Source material ::
=======

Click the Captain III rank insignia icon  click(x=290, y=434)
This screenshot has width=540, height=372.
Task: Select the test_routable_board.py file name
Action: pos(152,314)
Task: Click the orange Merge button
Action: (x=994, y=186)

=======

Requirement ::
Pick out every line in the entries above that contains the word "Click", and copy each one out in full.

Answer to this task ::
Click the Captain III rank insignia icon  click(x=290, y=434)
Task: Click the orange Merge button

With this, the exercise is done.